SOURCE TEXT –
* Begin *
Ethel Barrymore (born Ethel Mae Blythe; 1879–1959) was an American actress of stage, screen and radio. She came from a family of actors; she was the middle child of Maurice Barrymore and Georgie Drew Barrymore, and had two brothers, Lionel and John. Reluctant to pursue her parents' career, the loss of financial support following the death of Louisa Lane Drew, caused Barrymore to give up her dream of becoming a concert pianist and instead earn a living on the stage. Barrymore's first Broadway role, alongside her uncle John Drew, Jr., was in The Imprudent Young Couple (1895). She soon found success, particularly after an invitation from William Gillette to appear on stage in his 1897 London production of Secret Service. Barrymore was soon popular with English society, and she had a number of romantic suitors, including Laurence Irving, the dramatist. His father, Henry Irving, cast her in The Bells (1897) and Peter the Great (1898).

On her return to America in 1898, Barrymore was lauded by the press and public and, under Charles Frohman's management, she appeared in Catherine (1898) and Captain Jinks of the Horse Marines (1901) on Broadway. The latter play was a success, and Barrymore received particular praise. She went on to have a series of similarly popular roles in Cousin Kate (1903), Alice-Sit-by-the-Fire (1905), Lady Frederick (1908) and Déclassée (1920), among others. After a series of less well-received roles in the early 1920s, she returned to popularity with her role as the sophisticated spouse of a philandering husband in The Constant Wife (1927). In 1928 the Ethel Barrymore Theatre was opened in her honor, and she appeared in its inaugural production, The Kingdom of God.
* End *
RAW DATA –
* Begin *
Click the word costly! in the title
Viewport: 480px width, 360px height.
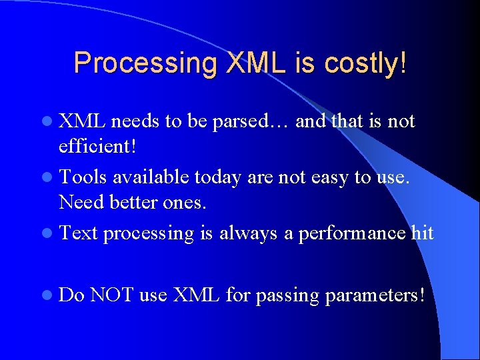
* End *
EXERCISE PROMPT – Please reproduce the stretch of the Ethel Barrymore passage above from "On her return" through "Kingdom of God." word for word.

WRITTEN RESPONSE –
On her return to America in 1898, Barrymore was lauded by the press and public and, under Charles Frohman's management, she appeared in Catherine (1898) and Captain Jinks of the Horse Marines (1901) on Broadway. The latter play was a success, and Barrymore received particular praise. She went on to have a series of similarly popular roles in Cousin Kate (1903), Alice-Sit-by-the-Fire (1905), Lady Frederick (1908) and Déclassée (1920), among others. After a series of less well-received roles in the early 1920s, she returned to popularity with her role as the sophisticated spouse of a philandering husband in The Constant Wife (1927). In 1928 the Ethel Barrymore Theatre was opened in her honor, and she appeared in its inaugural production, The Kingdom of God.